Hey Black Girl
If life had a manual.
Taffy Mazhara | @thelionesstaffy
If life had a manual, the first thing I would ask for would be a guide for this thing that is misunderstood by many but understood by a few, love. Yes, I said it, love. It’s been a
pretty good 20 years of my life and I have learned the hardest lessons that have really brought out the best of me. I remember being in love or should I say having my first crush at age 13. Fresh out of the primary, new in high school, and living in a fantasy I created. I had everything planned out and every moment felt like heaven. I started dating later on as I finished high school and carried on to University, though we were in separate countries, I mean continents. The butterflies were still there, long calls and messages with every word striking a pose.
My life revolved around him. He was all I knew and I always imagined being with him forever and ever. We were goals in many eyes and we loved life. Fast forward into reality. University had my head going crazy and I was loving it. Mind you, I never went on any outing with my friends back home, I repeat NEVER. Here I was, having all the freedom I waited 17 years for and it was right there, at my fingertips. No parents, no familiar faces with the exception of 2 people I knew. I had many plans, clubbing was definitely number one, followed by house parties. Church was totally out of the list. I wanted to be wild, live carefree and planned to get a tattoo. I had a chance to start my life over, to be who I wanted with no one tapping my shoulder and slowing me down. I made a few friends, had my first ear piercing, I was just getting started. Top it off with a purple mohawk and life was exquisite. My adrenaline was consistently high and I thought I finally found a place that I fit in. Academically, I’m doing okay, but I planned to change programs because I was so confused if I was even doing the right program, but after so much conviction, I let it be.
Relationship wise, I was killing it, until my eyes started falling on some new grounds. They seemed safe from afar, dinner dates, chats, walks, and all that lovely Dovey stuff. I finally found someone to share my experiences, deepest fears, visions, and joy. It all seemed picture-perfect, we were happy and life was great. As the semesters progressed, I found myself in several relationships, or should I say situationships. I lost myself, thinking I would find true happiness as long as I had the new guy, Jason next to me. I tried to be positive through a happy demeanor but deep down I knew I was still sad. I had set standards and nearly broke all of them out of desperation. I wanted to be seen as cool by people who now I know didn’t care about me.

Source: Pinterest.ca
The truth hurts, I had to face it, I was broken. It was ugly, and I was still dating my so- called Highschool sweetheart, Timothy. I was in a mess. I had been lying, cheating, I couldn’t take it anymore. I had been intoxicated with guilt and shame, now I was blotted. One morning as I was talking to Timothy, I decided to spill the whole truth, I had meditated about it for a few months and I thought I was ready to move on. It had been so easy with Jason. I could hear the birds chirping, my heart racing, as I played a soft, worship instrumental to soothe the pain. Like the dying minutes of a football match, anything can happen. Well, I could feel my relationship dying.

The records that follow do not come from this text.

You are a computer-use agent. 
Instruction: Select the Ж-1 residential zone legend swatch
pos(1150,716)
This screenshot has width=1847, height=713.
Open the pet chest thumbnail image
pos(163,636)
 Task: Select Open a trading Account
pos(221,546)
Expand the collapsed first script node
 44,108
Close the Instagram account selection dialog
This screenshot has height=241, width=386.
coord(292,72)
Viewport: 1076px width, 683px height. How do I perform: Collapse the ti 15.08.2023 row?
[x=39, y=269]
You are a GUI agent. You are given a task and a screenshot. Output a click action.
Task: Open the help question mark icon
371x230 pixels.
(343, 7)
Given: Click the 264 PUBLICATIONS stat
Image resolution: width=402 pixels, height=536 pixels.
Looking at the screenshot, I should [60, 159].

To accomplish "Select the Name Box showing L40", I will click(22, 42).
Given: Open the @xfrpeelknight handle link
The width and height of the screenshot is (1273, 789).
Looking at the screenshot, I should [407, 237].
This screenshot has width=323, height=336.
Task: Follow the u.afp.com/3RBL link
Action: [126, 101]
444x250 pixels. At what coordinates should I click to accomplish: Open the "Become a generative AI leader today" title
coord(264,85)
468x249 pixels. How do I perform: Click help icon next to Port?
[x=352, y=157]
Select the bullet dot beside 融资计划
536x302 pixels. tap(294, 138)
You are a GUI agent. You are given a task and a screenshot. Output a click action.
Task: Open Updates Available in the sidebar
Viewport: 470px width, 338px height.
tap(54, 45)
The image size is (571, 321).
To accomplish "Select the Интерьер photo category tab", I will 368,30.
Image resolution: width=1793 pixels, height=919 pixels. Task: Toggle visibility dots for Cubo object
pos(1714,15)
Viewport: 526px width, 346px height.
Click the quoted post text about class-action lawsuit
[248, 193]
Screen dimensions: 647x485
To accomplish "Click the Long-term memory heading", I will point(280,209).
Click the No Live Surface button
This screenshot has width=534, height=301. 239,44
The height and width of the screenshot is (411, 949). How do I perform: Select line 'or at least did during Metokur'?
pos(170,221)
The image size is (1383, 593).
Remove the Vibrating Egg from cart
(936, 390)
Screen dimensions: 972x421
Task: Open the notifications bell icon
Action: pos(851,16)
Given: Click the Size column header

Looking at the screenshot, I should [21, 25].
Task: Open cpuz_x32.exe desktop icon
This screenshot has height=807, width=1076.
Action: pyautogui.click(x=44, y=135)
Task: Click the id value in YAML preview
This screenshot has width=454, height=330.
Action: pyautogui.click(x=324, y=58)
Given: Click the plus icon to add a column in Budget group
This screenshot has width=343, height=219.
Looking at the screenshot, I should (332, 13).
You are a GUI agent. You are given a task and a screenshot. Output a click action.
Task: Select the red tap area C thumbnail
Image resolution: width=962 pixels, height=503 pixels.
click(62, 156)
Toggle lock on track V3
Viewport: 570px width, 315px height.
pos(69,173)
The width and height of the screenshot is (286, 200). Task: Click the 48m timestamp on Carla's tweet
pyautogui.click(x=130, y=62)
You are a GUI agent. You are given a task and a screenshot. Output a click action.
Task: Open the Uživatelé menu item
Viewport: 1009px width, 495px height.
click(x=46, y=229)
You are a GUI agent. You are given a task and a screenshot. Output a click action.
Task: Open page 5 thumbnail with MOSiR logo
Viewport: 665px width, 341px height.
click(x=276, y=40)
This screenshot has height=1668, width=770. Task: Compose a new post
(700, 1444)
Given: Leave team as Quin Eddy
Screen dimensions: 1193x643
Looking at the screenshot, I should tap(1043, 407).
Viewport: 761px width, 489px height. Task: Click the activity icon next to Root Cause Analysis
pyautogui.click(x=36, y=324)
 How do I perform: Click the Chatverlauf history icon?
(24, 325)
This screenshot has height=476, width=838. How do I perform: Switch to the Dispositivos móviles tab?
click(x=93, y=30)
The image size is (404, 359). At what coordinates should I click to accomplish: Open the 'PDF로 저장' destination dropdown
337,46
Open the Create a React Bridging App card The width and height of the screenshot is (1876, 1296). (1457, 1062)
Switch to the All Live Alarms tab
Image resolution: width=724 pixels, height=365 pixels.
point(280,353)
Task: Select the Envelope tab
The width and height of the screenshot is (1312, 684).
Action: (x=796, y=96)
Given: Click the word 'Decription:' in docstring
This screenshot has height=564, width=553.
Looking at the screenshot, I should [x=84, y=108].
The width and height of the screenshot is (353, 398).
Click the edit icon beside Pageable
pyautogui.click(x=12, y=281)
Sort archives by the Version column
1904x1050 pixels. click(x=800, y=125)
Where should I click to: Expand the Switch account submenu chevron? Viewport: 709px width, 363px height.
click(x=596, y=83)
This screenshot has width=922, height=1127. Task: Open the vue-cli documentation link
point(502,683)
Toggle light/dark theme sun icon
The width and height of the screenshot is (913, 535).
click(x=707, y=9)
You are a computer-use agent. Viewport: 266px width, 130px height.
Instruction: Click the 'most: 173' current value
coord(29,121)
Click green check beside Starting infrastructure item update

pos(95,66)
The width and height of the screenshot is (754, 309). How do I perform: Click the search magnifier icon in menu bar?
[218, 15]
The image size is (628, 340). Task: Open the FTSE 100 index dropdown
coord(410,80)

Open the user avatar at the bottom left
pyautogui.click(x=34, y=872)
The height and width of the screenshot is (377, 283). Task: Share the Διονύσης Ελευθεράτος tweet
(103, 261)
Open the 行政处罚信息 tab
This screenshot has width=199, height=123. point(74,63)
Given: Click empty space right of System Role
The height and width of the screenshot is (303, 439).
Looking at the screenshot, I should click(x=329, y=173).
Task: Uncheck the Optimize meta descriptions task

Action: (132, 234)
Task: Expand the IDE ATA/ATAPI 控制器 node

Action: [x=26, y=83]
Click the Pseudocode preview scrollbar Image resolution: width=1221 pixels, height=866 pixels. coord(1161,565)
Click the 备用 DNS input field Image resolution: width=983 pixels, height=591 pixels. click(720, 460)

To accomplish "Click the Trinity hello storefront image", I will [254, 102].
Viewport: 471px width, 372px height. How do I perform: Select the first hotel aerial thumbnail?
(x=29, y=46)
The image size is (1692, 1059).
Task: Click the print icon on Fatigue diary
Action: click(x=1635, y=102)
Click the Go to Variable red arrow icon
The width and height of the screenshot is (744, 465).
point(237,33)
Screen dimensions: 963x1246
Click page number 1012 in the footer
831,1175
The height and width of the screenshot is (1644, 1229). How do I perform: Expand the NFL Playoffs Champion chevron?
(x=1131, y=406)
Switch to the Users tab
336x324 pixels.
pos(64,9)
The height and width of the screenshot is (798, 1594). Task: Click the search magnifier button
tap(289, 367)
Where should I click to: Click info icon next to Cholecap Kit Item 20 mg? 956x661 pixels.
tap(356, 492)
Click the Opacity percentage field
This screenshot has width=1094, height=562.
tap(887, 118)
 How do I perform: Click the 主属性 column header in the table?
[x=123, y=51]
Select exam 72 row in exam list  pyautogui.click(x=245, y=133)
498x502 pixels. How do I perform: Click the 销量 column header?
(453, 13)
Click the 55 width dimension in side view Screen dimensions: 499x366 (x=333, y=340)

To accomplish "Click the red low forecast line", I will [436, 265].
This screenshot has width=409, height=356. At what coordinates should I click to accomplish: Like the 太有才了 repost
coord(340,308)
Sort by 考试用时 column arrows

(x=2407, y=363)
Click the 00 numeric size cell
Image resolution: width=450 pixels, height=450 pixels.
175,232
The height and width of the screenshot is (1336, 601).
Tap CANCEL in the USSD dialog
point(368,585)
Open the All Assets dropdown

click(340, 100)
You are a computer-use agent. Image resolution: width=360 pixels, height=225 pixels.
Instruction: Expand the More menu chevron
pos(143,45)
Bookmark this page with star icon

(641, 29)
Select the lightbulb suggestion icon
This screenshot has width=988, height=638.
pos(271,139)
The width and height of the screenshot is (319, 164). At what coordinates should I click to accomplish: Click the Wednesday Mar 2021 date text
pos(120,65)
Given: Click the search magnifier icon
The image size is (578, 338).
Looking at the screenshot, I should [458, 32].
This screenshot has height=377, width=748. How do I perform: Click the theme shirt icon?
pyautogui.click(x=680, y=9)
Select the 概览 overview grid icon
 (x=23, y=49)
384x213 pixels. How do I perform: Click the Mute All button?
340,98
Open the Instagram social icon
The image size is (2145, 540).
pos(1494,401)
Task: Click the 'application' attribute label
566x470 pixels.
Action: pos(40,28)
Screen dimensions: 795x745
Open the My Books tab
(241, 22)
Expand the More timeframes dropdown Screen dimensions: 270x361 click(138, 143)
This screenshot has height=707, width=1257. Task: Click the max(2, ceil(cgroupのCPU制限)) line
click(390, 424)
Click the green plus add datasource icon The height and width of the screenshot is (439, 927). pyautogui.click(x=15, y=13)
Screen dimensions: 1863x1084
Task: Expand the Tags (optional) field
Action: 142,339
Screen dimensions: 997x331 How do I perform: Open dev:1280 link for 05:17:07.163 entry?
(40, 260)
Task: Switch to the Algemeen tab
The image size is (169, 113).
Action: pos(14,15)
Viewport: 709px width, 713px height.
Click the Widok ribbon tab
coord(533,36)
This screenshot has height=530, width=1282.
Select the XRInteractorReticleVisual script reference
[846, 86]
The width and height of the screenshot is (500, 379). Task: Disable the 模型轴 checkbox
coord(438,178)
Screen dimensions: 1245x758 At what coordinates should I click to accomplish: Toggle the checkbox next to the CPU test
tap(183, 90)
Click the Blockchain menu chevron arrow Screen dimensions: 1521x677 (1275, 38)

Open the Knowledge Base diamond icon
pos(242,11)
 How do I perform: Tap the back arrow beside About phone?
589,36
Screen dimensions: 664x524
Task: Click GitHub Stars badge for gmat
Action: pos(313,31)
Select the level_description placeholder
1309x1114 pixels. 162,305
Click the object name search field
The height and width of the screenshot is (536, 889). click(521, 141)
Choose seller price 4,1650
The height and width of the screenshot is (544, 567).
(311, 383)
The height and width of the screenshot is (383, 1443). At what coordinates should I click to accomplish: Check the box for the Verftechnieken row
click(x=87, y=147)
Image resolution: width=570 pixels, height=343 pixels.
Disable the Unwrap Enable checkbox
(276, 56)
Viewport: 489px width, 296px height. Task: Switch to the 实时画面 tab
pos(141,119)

With every word, we slowly drifted away and it could no longer be an us. We were left just being by ourselves once again. The pain was that of a dagger, I cried more tears than I did at my father’s funeral. I knew I had messed up, I was heartless and all I could do is slam my hands to the wall and wonder how did I walk into this valley of the shadow of death? As weeks went by I had to announce to close friends and family the news but despite their comforting words, they couldn’t penetrate into the brick wall I had built around my heart. I became bitter, I hated myself and the thought of suicide roamed around me. Life felt like it was at a halt. My academics dropped drastically, I was starting to look like a stick and my African buttocks faded away. My spiritual life declined and my friendships were on thin ice.
I started off by saying I wish life had a guide for a thing called LOVE. I went on a journey of self-discovery when I admitted I wasn’t okay. I went on a journey of brokenness to wholeness. As I share my story, I want you to understand to love yourself first, admire yourself, know your worth, and have character. With the bits of my story I left out, I want you to fill in the gaps with making the right decisions, and when you see yourself walking into the valley of the shadow of death, close your eyes, take a deep breathe and walk back and if you are in it already walkout. If you gotta run, run as far as you can and allow yourself to pave a path of greatness. A life filled with life lessons and guilt-free, a life that one day when you’re old you will sit on your favorite rocking chair and tell the story of how you choose to redefine every step and every thought. You will share how you walked boldly despite the judgment you encountered along the way. You will tell your story boldly, with all the mixed emotions but joy and laughter will dominate. This experience inspired me to create a movement called Redefine Woman, moving from brokenness to wholeness. I hope my words can inspire someone out there leaving you with peace, joy, and happiness.